Video script (~580 words, ~4 min)¶

[SLIDE 1 — Title]

Indirect prompt injection. The architectural pattern. Five minutes. By the end you'll be able to define it by contrast with direct PI, identify the architectural property that enables it, and name the minimum-viable indirect-PI scenario.

[SLIDE 2 — Definition by contrast]

Definition by contrast. Direct PI: the attacker types the payload. Indirect PI: the attacker plants the payload in content the LLM later consumes through a non-user channel — a retrieved document, a tool output, a web page browsed by an agent, an email summarized by an assistant. The asking user is innocent. The model is reading attacker-controlled data.

Indirect is more dangerous. The attacker doesn't need access to the LLM application. The asking user has no idea anything is happening. The payload sits dormant in the data store until a query triggers retrieval.

[SLIDE 3 — The architectural property]

The architectural property that enables it. Same as direct PI with one extra sentence. LLMs do not distinguish instructions from data, and the model's context window concatenates the system prompt, the user query, and any retrieved or tool-supplied content into a single token stream. Whatever the retriever returns, the LLM treats as part of its instruction context.

Said another way: every system that ever feeds untrusted content into an LLM's context is — by architectural design — an indirect-prompt-injection target. RAG systems. Agentic browsers. Email assistants. Code-summarizers reading checked-in comments. Document-summarizers reading user-uploaded PDFs. All of them.

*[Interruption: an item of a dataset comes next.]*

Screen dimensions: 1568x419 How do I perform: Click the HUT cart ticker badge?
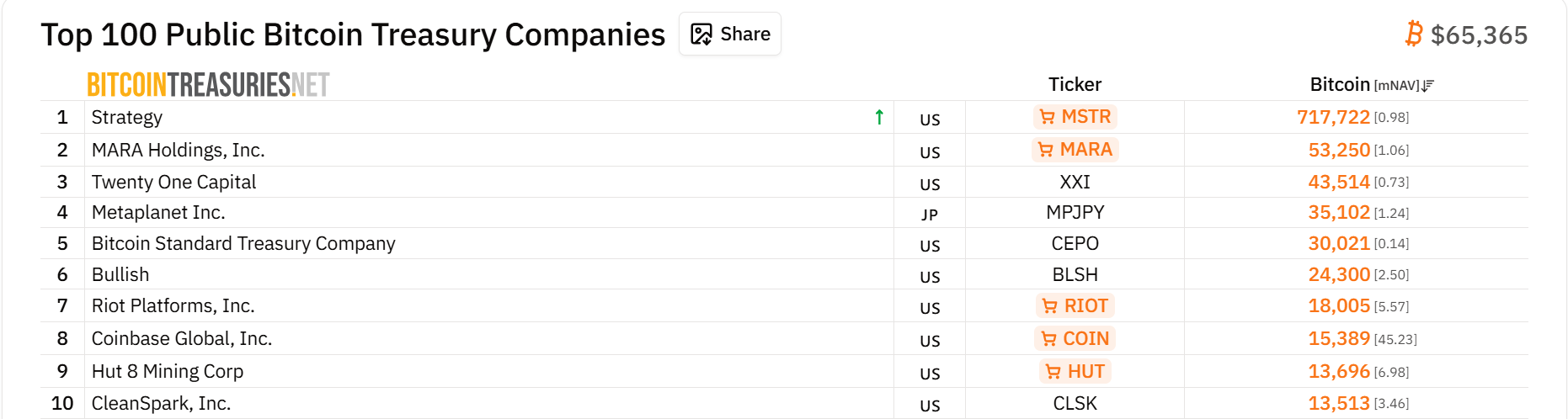(x=1075, y=371)
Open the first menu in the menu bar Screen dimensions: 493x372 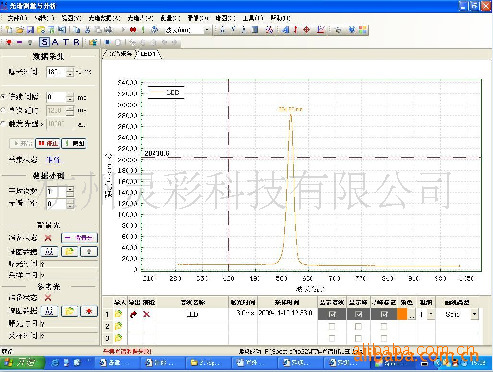17,18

[SLIDE 4 — Minimum viable indirect-PI scenario]

Minimum viable indirect-PI scenario. Three components. One: a deployed LLM application that retrieves content from an external store. Two: an attacker who can write to that store — directly, via a feature, via social engineering of an authorized writer. Three: a payload in the store, crafted to influence the LLM when retrieved. That's it. The user who triggers retrieval is not party to the attack. They simply ask a question that causes the retrieval pipeline to surface the attacker's content alongside the legitimate sources.

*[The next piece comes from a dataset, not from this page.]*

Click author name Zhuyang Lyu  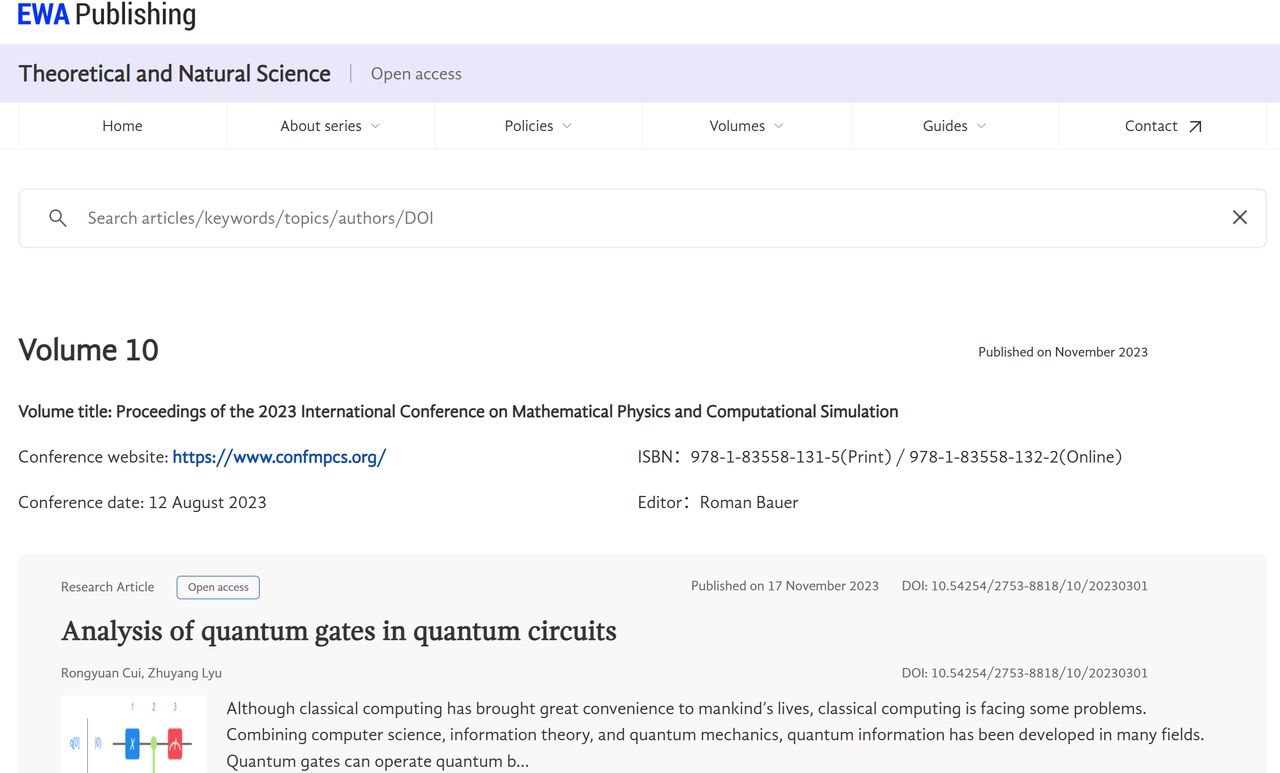(184, 673)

[SLIDE 5 — Why this is the bigger category]

Why this is the bigger category. Direct PI requires the attacker to interact with the LLM application. The attacker is bounded by the application's user surface. They can hit rate limits. They can be blocked. Their account can be banned. Indirect PI bypasses all of that. The attacker writes to a data store once. Then every legitimate user who queries the right thing carries the payload to the model. One write. Many executions. By users who are never part of the attack. This asymmetry is why indirect PI dominates the 2025-2026 incident track record.

[SLIDE 6 — EchoLeak as architectural case study]

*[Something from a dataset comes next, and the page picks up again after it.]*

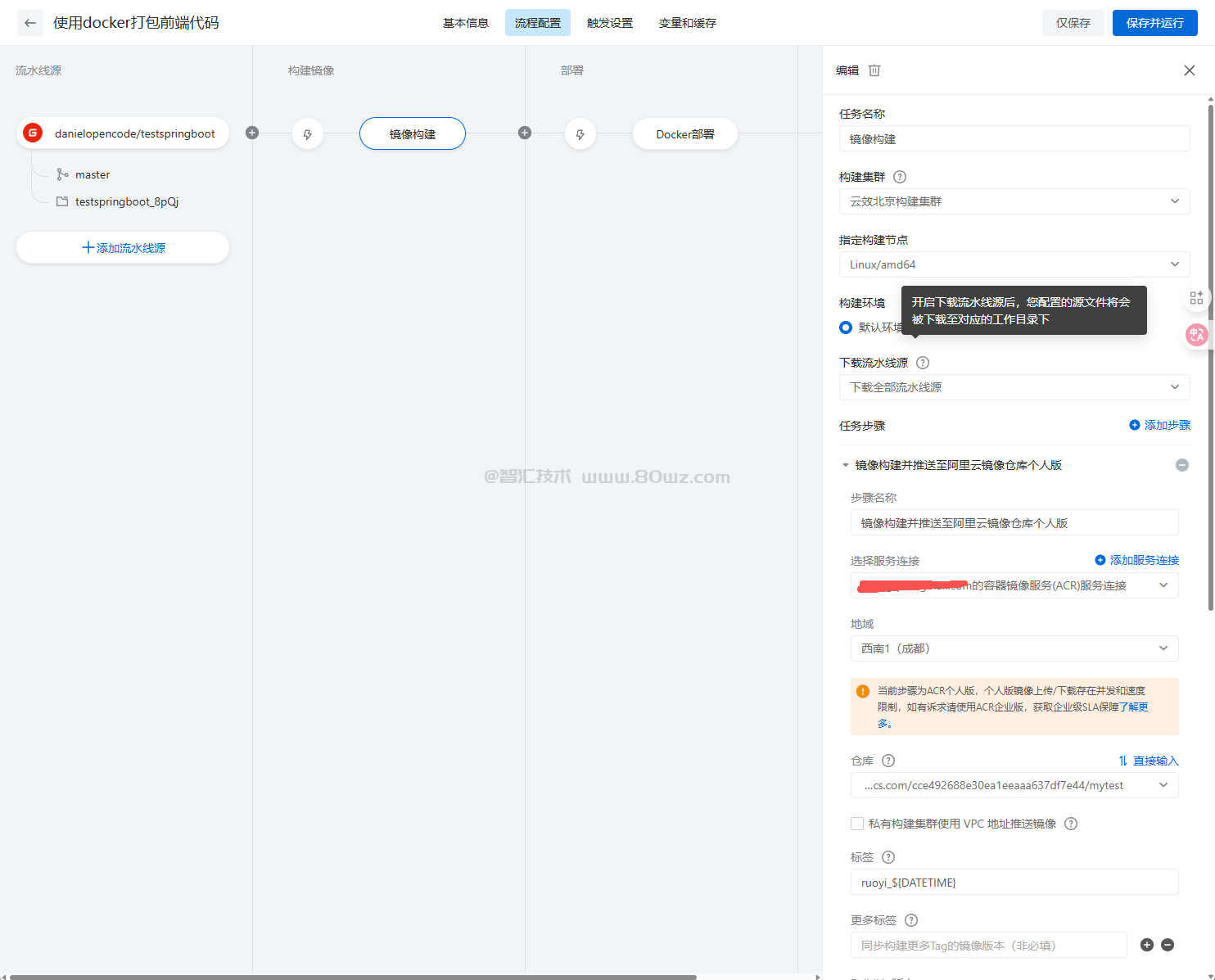This screenshot has height=980, width=1215.
Task: Click the back arrow beside pipeline title
Action: [x=30, y=23]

EchoLeak, third revisit, this time as an architectural case study. Three components, exact mapping. Deployed LLM app: M365 Copilot retrieving from the user's tenant data. Attacker: anyone who can send the user an email. Payload: crafted email content. The user asks Copilot a routine question that causes Copilot to pull recent emails as context. The injection rides in. No user interaction with the attacker. The user is the victim, not the attacker. The minimum-viable indirect-PI scenario, instantiated in a Fortune-500-grade product.

[SLIDE 7 — Up next]

Next lesson: indirect-PI delivery vectors. Six common ones, all of them present in real production systems. Then we go hands-on. See you there.

Slide outline¶

Title — "Indirect PI: the architectural pattern".
Definition by contrast — split: Direct (attacker → user channel → LLM) vs Indirect (attacker → data store → retrieved → LLM).
Architectural property — context-window diagram with all sources flowing into one stream.
Minimum viable scenario — three-component diagram with labels.
One-to-many asymmetry — single attacker arrow into store, many user arrows out triggering payload.
EchoLeak case study — mapped onto the 3-component diagram.
Up next — "L3.2.2 — Delivery vectors, ~5 min."

Production notes¶

Recording: ~4 min. Cap 5.
Slide 5 (one-to-many asymmetry) is the slide learners will quote.